The Soviet political system was seen in its “ugliest form in the forcible methods, accelerated pace of complete collectivization and the (arbitrary) intervention in the processes of production, of exchange and distribution,” Gorbachev said.

Advertisement

“The individual’s aspiration to be a master on his own land, the aspiration that had been legislatively recognized, was declared to be a leftover of the private-owner mentality. . . . . Any economic independence of collective and state farms was ruled out, and their members were put in the position of day laborers.”

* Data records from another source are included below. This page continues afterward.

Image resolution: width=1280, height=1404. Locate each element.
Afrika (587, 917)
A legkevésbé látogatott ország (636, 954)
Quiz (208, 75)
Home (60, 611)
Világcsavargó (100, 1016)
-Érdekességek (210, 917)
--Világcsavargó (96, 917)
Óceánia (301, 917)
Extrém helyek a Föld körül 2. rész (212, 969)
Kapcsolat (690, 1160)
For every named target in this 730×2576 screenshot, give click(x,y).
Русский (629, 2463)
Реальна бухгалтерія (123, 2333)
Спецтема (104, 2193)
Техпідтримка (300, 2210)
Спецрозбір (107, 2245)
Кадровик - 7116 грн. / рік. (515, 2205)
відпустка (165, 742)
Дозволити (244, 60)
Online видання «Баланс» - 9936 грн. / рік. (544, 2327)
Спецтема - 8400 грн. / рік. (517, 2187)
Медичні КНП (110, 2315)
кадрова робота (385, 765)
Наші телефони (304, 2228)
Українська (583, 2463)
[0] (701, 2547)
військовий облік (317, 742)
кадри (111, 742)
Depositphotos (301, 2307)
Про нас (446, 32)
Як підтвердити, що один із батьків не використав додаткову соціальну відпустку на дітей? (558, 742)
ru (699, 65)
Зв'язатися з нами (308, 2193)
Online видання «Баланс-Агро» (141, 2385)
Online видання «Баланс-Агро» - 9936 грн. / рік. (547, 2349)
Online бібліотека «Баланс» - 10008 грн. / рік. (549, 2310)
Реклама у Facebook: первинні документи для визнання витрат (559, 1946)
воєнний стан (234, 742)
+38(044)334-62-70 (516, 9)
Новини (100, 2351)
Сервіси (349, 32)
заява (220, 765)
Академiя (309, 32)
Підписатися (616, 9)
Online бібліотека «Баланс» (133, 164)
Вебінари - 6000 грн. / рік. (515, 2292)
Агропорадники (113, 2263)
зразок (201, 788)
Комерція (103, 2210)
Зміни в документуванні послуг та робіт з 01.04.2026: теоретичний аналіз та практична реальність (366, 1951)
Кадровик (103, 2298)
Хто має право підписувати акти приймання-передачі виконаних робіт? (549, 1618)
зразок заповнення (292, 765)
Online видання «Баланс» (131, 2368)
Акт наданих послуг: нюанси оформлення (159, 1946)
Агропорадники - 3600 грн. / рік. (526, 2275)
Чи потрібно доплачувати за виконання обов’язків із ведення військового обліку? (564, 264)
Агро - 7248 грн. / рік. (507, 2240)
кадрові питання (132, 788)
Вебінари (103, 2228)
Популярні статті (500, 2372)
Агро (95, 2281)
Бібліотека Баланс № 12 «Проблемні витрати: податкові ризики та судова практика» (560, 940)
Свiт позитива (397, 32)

The problems were compounded over the years despite several attempts after Josef Stalin’s death in 1953 to reform the system, Gorbachev said, offering an extensive review intended to justify his radical proposals.

No Stranger to Farming

“A new agrarian policy, which the countryside so needed, has never been elaborated,” he said, though his first Kremlin job was as the Central Committee secretary in charge of agriculture.

But Gorbachev, under considerable pressure not to abandon the system of state and collective farms and to cushion the impact that the reforms will have on their workers, said the party’s goal would be to develop “the huge potential inherent in the collective system” through innovative policies.